Instructions to follow:
Render the lines of the data from the line with "The height and width of the screenshot is (672, 950)." to the line with "will [777, 291]." as a JSON list of strings, one string per line, leaving out blank lines.

[Records excerpted from a collection]
┌────────

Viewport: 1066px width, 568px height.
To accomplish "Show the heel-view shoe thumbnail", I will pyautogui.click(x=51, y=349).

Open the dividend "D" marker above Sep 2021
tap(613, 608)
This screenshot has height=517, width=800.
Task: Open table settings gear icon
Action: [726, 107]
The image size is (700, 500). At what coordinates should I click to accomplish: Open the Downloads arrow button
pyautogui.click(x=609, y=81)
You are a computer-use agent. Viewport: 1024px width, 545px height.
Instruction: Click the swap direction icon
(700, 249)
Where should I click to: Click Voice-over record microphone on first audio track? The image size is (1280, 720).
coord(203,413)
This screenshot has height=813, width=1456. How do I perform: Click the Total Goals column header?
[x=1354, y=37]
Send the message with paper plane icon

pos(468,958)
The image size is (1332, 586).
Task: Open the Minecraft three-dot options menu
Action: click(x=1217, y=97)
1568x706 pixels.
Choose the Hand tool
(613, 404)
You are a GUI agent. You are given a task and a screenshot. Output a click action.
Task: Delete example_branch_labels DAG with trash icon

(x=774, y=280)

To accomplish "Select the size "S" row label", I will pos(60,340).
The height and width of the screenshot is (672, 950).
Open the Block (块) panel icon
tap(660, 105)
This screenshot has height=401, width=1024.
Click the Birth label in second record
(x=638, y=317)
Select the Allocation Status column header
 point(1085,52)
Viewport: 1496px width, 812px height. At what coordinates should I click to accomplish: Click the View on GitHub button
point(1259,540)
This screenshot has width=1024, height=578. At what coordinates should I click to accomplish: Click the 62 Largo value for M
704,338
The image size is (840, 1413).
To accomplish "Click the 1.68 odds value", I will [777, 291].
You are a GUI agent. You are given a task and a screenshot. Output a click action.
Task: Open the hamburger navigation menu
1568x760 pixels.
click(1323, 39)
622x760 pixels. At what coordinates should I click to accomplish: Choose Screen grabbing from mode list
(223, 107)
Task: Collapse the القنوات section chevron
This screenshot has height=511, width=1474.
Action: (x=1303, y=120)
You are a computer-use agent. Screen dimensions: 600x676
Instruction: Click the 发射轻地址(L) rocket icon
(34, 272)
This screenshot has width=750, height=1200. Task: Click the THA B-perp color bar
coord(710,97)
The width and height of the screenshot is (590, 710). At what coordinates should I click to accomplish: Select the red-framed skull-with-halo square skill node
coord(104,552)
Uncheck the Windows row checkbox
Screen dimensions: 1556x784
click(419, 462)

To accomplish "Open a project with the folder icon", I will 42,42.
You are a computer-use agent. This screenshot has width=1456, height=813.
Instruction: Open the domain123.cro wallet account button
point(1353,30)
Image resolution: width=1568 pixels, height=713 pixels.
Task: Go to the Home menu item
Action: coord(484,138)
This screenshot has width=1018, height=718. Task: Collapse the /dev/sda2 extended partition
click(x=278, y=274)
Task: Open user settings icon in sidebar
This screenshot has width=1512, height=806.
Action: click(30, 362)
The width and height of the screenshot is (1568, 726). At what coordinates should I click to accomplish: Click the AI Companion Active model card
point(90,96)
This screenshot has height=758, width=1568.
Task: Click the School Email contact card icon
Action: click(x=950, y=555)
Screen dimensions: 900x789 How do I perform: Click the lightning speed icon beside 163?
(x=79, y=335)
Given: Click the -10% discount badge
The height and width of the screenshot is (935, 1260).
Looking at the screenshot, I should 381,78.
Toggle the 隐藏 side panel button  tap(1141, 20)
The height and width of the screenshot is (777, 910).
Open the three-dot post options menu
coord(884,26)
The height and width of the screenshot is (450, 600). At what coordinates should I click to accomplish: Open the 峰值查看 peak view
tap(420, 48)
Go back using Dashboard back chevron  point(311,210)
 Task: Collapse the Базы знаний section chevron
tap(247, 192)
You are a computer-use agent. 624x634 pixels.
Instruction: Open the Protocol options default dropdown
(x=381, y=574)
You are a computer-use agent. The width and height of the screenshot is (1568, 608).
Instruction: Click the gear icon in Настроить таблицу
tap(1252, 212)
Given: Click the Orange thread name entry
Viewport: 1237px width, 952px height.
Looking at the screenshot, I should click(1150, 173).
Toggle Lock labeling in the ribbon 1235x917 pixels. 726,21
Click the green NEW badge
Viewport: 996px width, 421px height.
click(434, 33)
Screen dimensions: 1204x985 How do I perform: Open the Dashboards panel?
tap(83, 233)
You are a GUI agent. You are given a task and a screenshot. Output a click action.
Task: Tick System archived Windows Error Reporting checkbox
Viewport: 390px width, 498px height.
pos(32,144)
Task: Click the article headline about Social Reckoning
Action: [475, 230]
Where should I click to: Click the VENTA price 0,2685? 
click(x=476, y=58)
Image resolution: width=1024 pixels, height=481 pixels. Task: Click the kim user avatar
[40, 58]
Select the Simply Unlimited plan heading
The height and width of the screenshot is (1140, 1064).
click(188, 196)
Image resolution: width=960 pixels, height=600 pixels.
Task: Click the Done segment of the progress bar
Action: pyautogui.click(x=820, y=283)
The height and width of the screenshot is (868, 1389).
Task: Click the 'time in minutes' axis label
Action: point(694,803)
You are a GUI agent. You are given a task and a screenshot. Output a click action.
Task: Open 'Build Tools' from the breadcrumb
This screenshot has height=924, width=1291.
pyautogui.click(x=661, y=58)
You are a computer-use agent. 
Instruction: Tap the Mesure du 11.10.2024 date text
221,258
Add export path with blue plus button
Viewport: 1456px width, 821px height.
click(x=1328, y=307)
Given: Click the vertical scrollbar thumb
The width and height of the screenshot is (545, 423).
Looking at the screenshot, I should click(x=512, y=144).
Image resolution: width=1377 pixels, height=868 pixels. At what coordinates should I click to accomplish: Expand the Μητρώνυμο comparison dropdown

└────────

Result for this exercise:
[
  "The height and width of the screenshot is (672, 950).",
  "Open the Block (块) panel icon",
  "tap(660, 105)",
  "This screenshot has height=401, width=1024.",
  "Click the Birth label in second record",
  "(x=638, y=317)",
  "Select the Allocation Status column header",
  " point(1085,52)",
  "Viewport: 1496px width, 812px height. At what coordinates should I click to accomplish: Click the View on GitHub button",
  "point(1259,540)",
  "This screenshot has width=1024, height=578. At what coordinates should I click to accomplish: Click the 62 Largo value for M",
  "704,338",
  "The image size is (840, 1413).",
  "To accomplish \"Click the 1.68 odds value\", I will [777, 291]."
]